For this week, I thought I would try up a LINKY party with those Collaboration Cuties. They are compiling a list of great mentor text to use at the beginning of school. Check out their site for a terrific list of books to use when those fresh new faces wander into your room.

My book choice for the sheer fun of it is definitely:
I Wanna Iguana by Karen Orloff and David Catrow is a personal favorite. The letters written between an overeager son trying to convince his mother, and a mother having some serious doubts is wonderful. I think it's the illustrations that really grab me about this fun little nugget. They just so fun and goofy that the kids love looking at the book over and over.

I would use this text to get them started thinking about the Opinion Genre (Persuasive in another life). They have to express and opinion and back it up with proof, just like Alex in the story. He does do a little begging, which is a trap we don't want students falling into when writing this genre. Rather, backing up your ideas with evidence will convince your reader to agree with you. The students would write to me or another student in regards to something they feel strongly about. Then that person has to write back to give the author that sense of communication, just make sure to remind them to be positive with their responses.

If you like this one, you'll love the new edition to the series: I Wanna New Room. Check them out.

For my second Linky of the day (last week, I didn't even know what a Linky was, ha!) I am linking up with Ideas by Jivey for her ideas on setting up a workshop in your classroom. Since my topic today is Writing, I will stick with that.

One of the things I do before the kiddos arrive is to create a Steps to Good Writing board. This is an area in the classroom where the students come up and move a clothespin from each of the steps to show where they are in their writing. This way I can quickly see who is spending too much time in the Drafting stage. Now I've used tons of things for this in the past. I've had separate pieces of paper, plastic plates, one long wall chart, etc for the students to show where they are. None of these has worked perfectly for me. The chart gets ripped, or the clothespins don't stay on the plates and they fall behind my bookshelves (GRRR). If anyone has the perfect method for this, PLEASE PLEASE PLEASE leave me a comment below!

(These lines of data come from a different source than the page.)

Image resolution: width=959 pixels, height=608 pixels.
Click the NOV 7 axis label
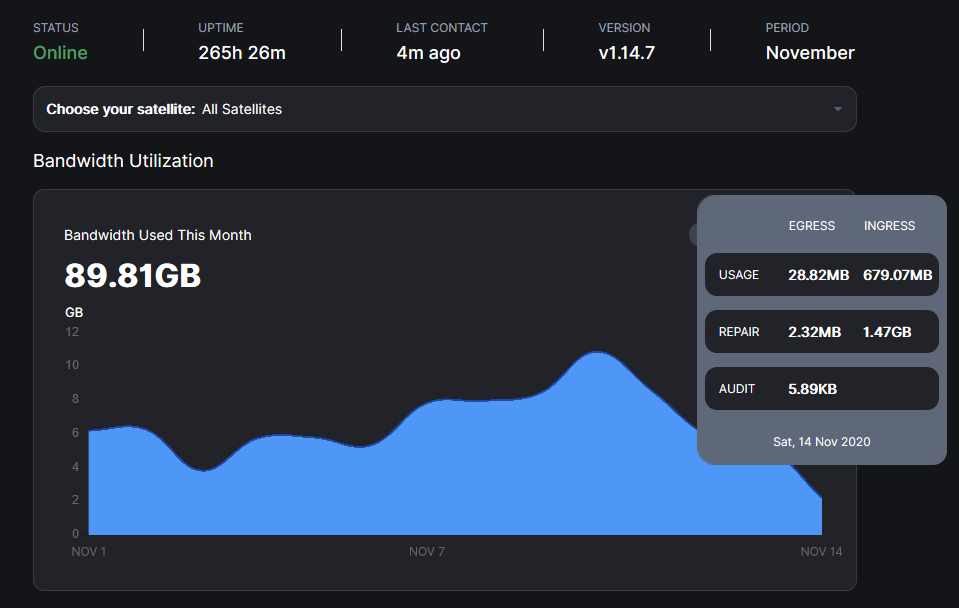pos(427,551)
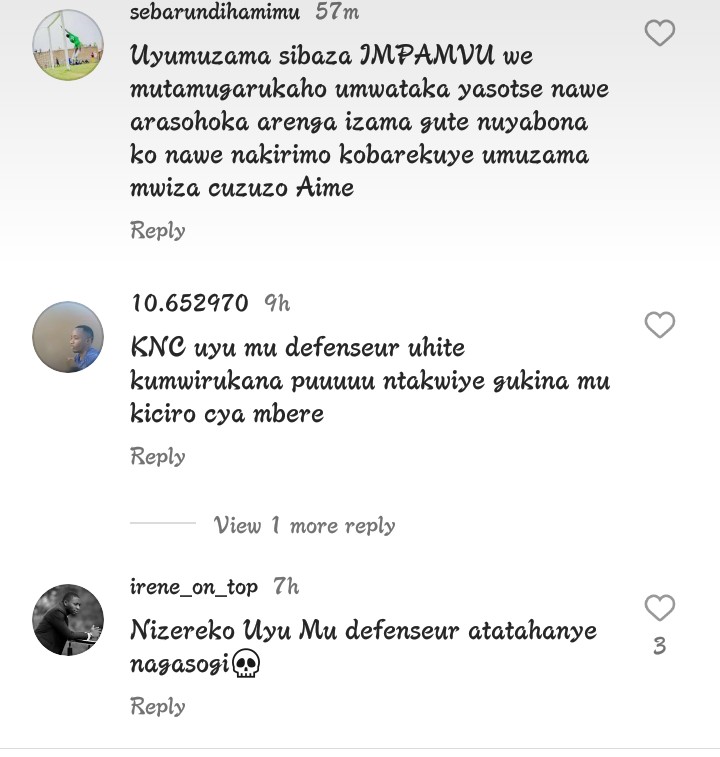Open irene_on_top's profile picture
This screenshot has width=720, height=757.
pos(68,620)
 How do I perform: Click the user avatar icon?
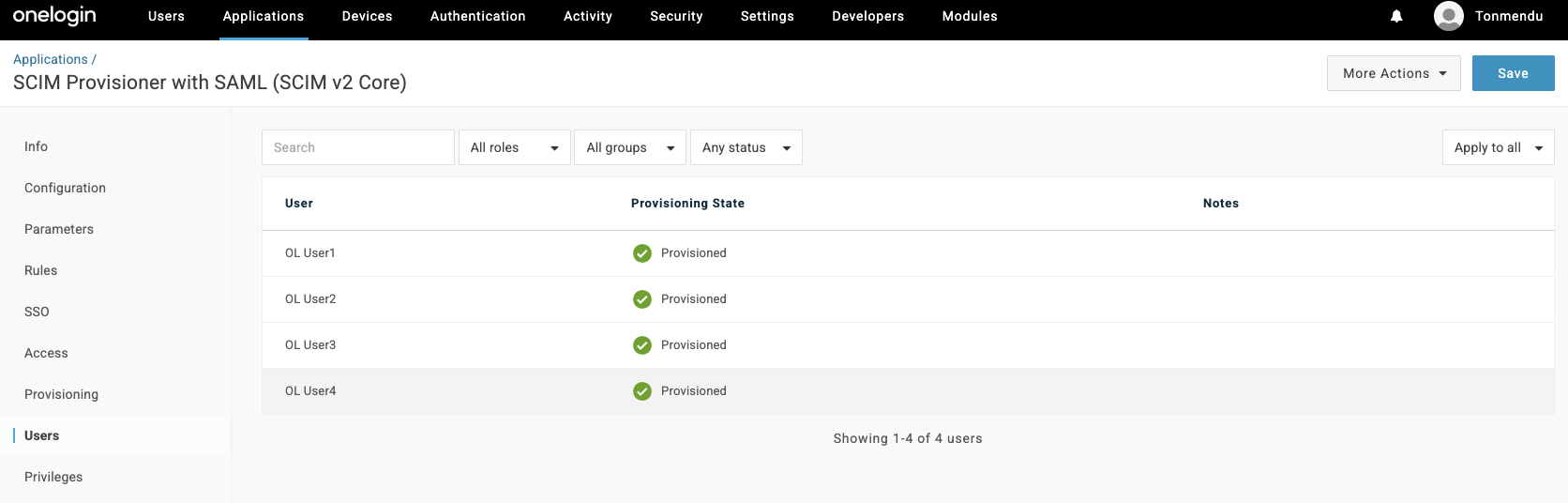1448,16
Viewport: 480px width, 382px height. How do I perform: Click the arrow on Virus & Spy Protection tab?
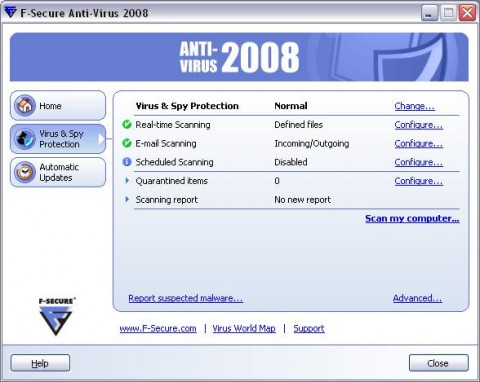tap(101, 139)
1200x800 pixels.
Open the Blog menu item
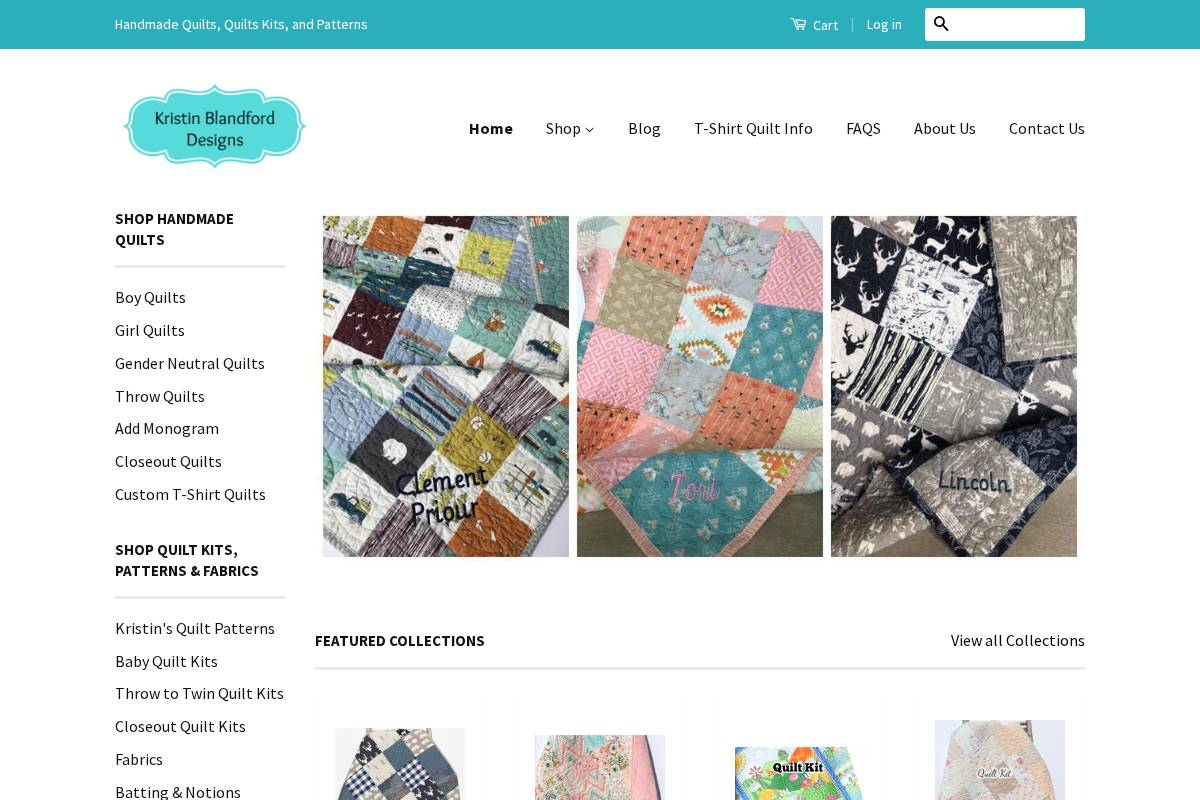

The Steps I use are Planning, Drafting, Revising, Editing, Peer Editing, Final Draft, Publish. Each has a little reminder about what to do at each step. I am going to try and provide you with what I remember for each of the steps. Since I'm not at school right now, I don't have easy access to my files. So bear with me.

Planning: (15 min)
*Get your ideas down
*Jot down everything you know
*This is not the time for complete sentences

Drafting: (1-2 days)
*Choose one idea from your jots
*Jot everything you know just on this topic
*Choose one main character and two supporting
*Don't worry about spelling
*This is your Rough Draft
*Skip lines

Revising: (1 day) I usually attach a colored pencil to this step so they remember to use one for revising
*Make your verbs stronger
*Add sensory details
*Organize your thoughts
*Look for moments to EXPLODE (give more information to your reader)
*Take away extra ideas

Editing: (1 day) A different colored pencil is attached
*Check all spellings
*Watch your punctuation
*Have you capitalized correctly?
*Does your story make sense?

Peer Editing: (10 mins)
*Read your story outloud to a partner
*Partner is allowed 3 suggestions
*Make changes with colored pencil

Final Drafting: (1 day)
*BEST handwriting
*Don't skip lines

Publish: (1 day)
*Create a cover for your story
*Think about new ideas

Hopefully this helps you out as you get started in your Writer's Workshop!